Los políticos de hoy han abandonado las ideas para abrazar la consigna vacía. Antes, al menos, las palabras fingían ser herramientas de debate, aunque se usaran para la propaganda o para canalizar la rabia colectiva. Hoy, ni siquiera eso. Hemos entrado en la era del meme y del tiktok, donde el discurso no se articula con razones, sino con bailes, gestos impostados y tonterías disfrazadas de cercanía. No buscan convencer, solo entretener, porque en el fondo saben que la política, para muchos, es ya una farsa que no necesita argumento.

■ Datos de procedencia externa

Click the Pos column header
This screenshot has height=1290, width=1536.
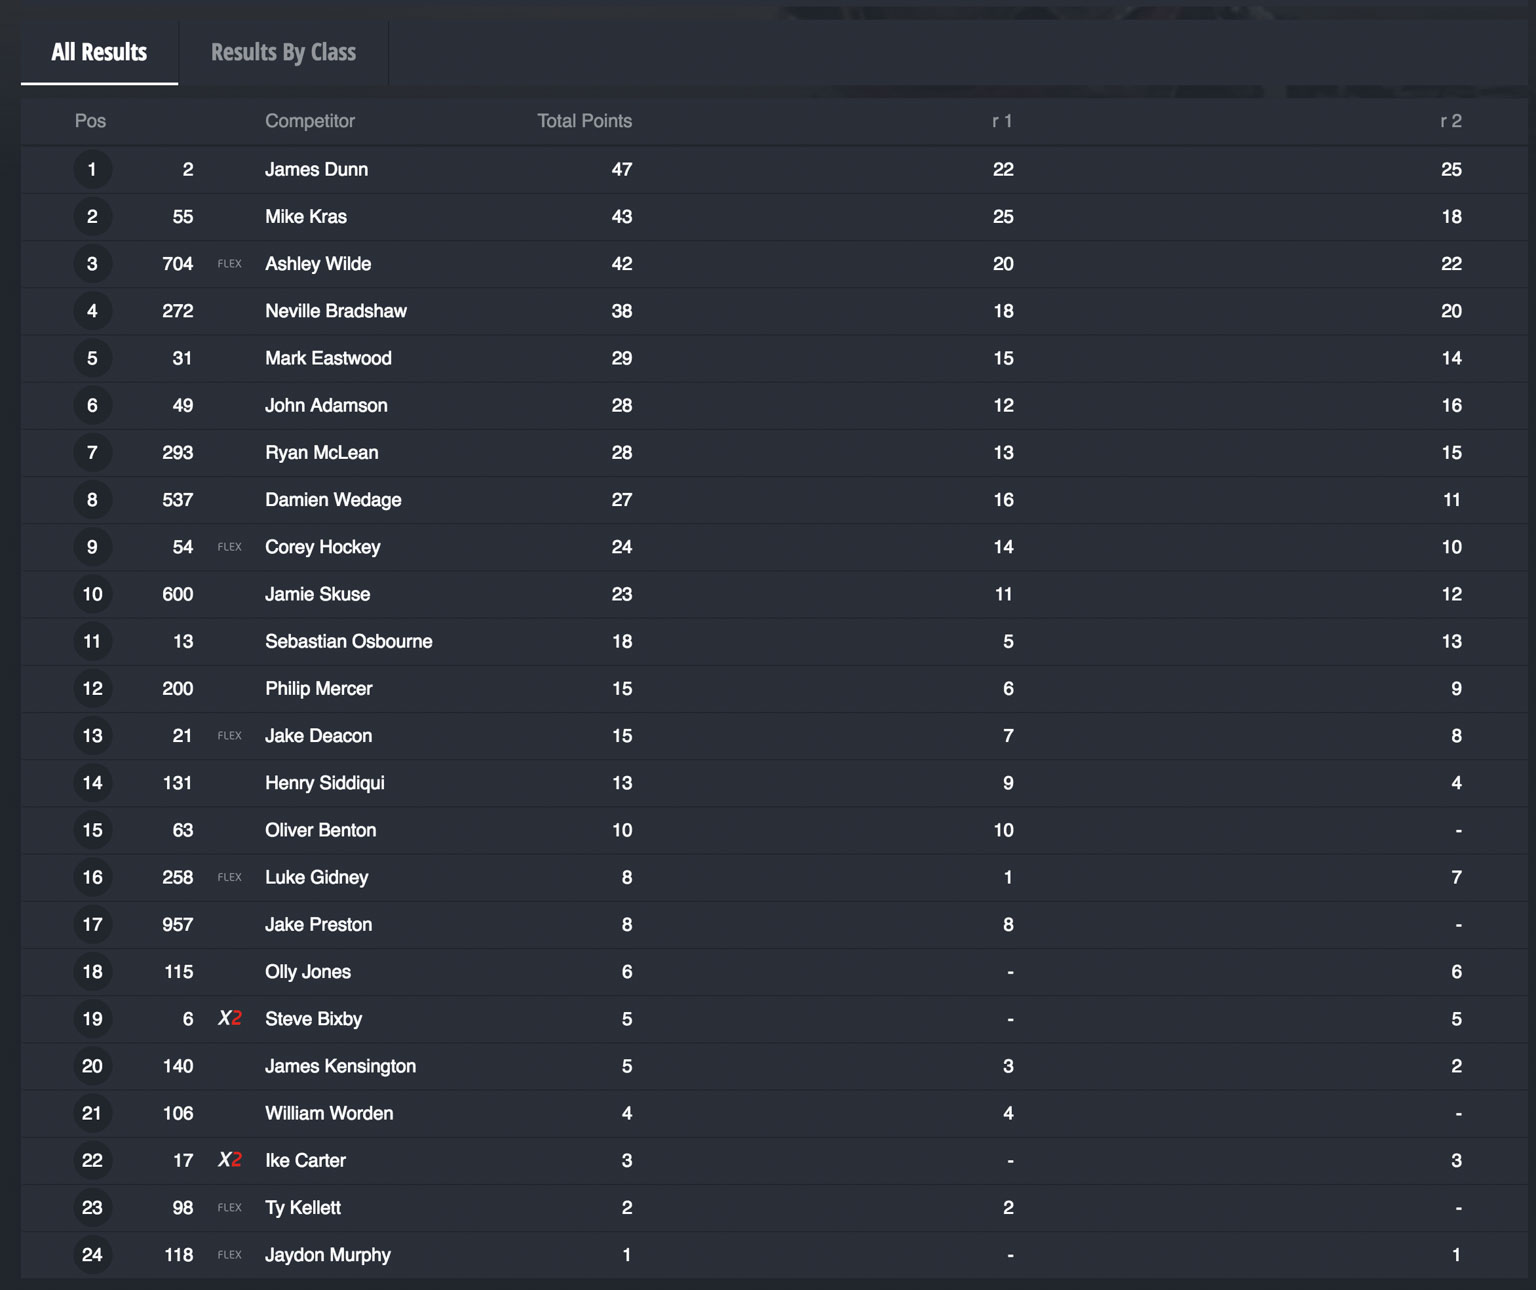(x=90, y=121)
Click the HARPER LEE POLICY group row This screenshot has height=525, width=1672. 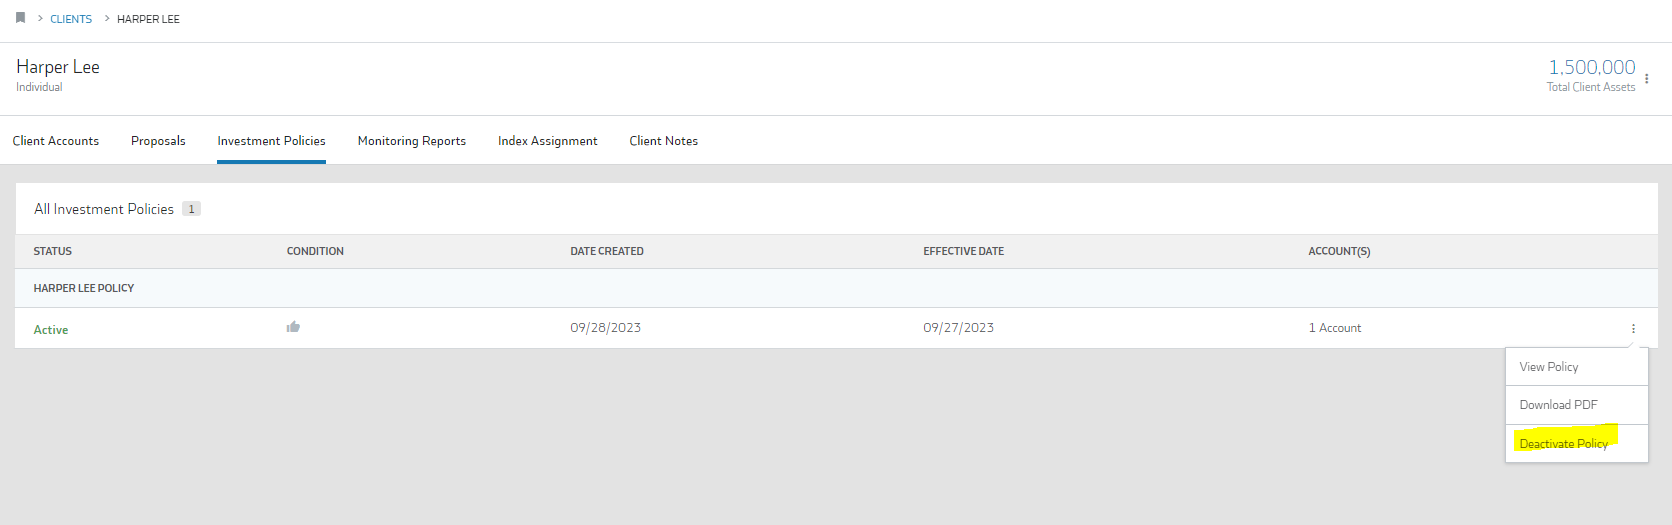[836, 288]
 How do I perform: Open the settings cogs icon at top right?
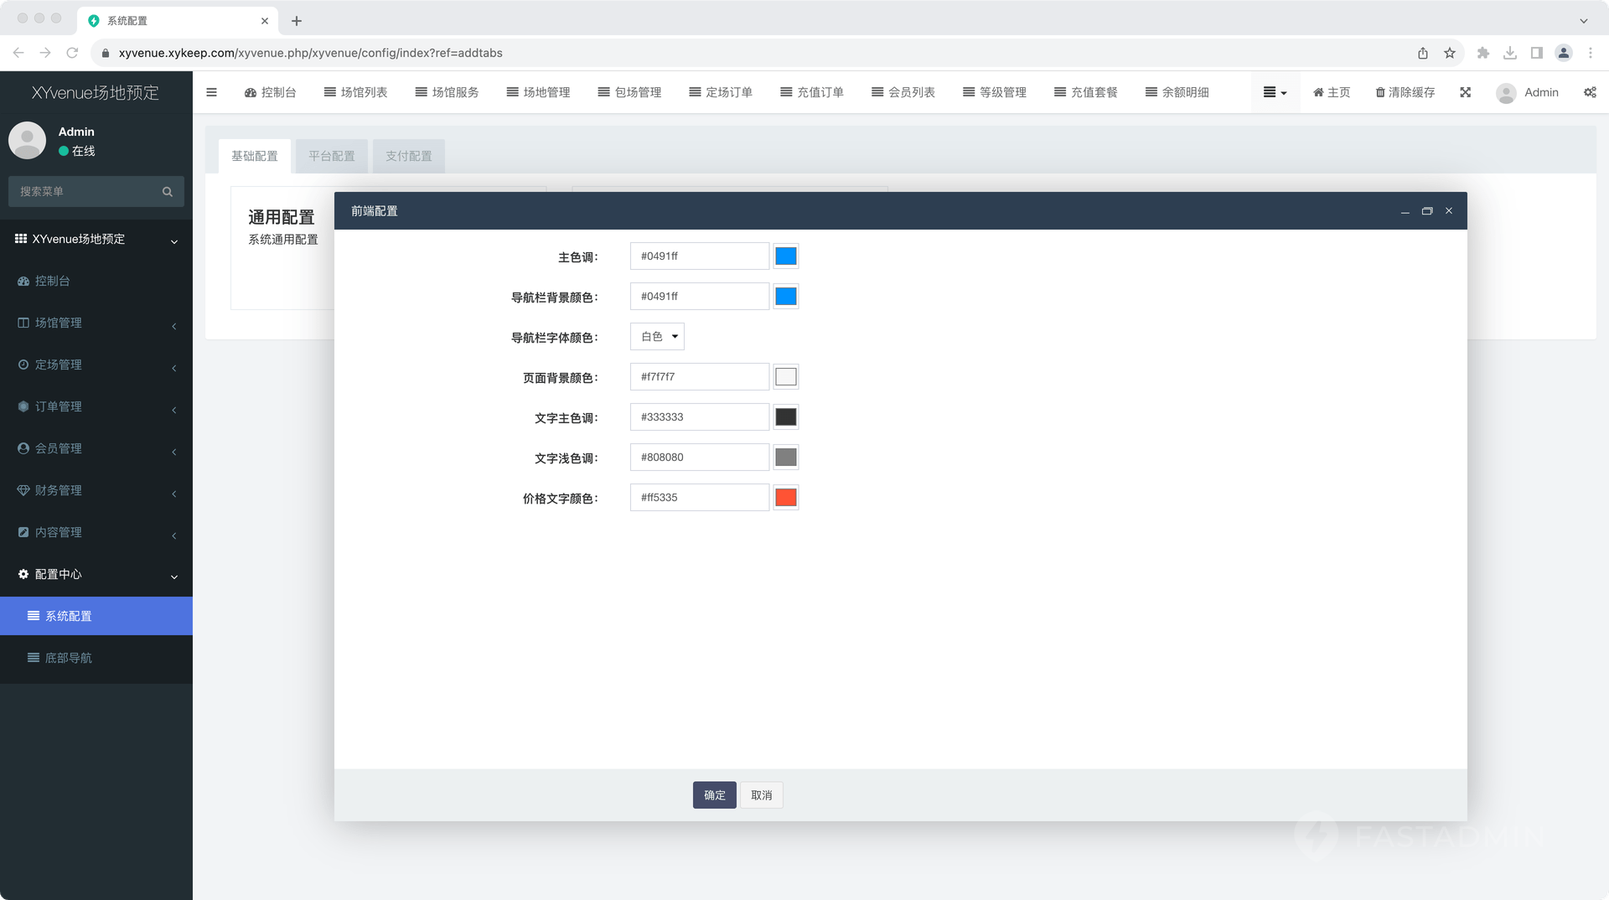(x=1589, y=92)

“Las pantallas y el uso de dispositivos digitales nos están haciendo idiotas, cada vez más y más idiotas”, advertía en 2020 el neurocientífico Michel Desmurget. “Esta es la generación más estúpida que haya habido nunca”, dijo Mark Bauerlein, profesor de la Universidad Emory en Atlanta (Georgia).
Quizá por ello, la política se ha degradado hasta convertirse en un espectáculo barato. No sorprende entonces la bajísima calidad de nuestros gobernantes. Y peor aún: la percepción de la gente no solo es que son incapaces, sino también corruptos. El problema es que antes eso causaba indignación; ahora es una tradición, una costumbre aceptada, como si la descomposición fuese parte natural del sistema.
La última elección de la Mesa Directiva del Congreso es un retrato perfecto de esta tragedia. Los nuevos rostros que la integran no llegan con méritos ni propuestas, sino con un manto de sospechas, denuncias e investigaciones. Es como si el Parlamento hubiera perdido la vergüenza de aparentar integridad.
Lo peor es que antes pensábamos que la crisis de valores era una etapa transitoria, un momento oscuro que algún día pasaría. Hoy sabemos que no: es una condición permanente.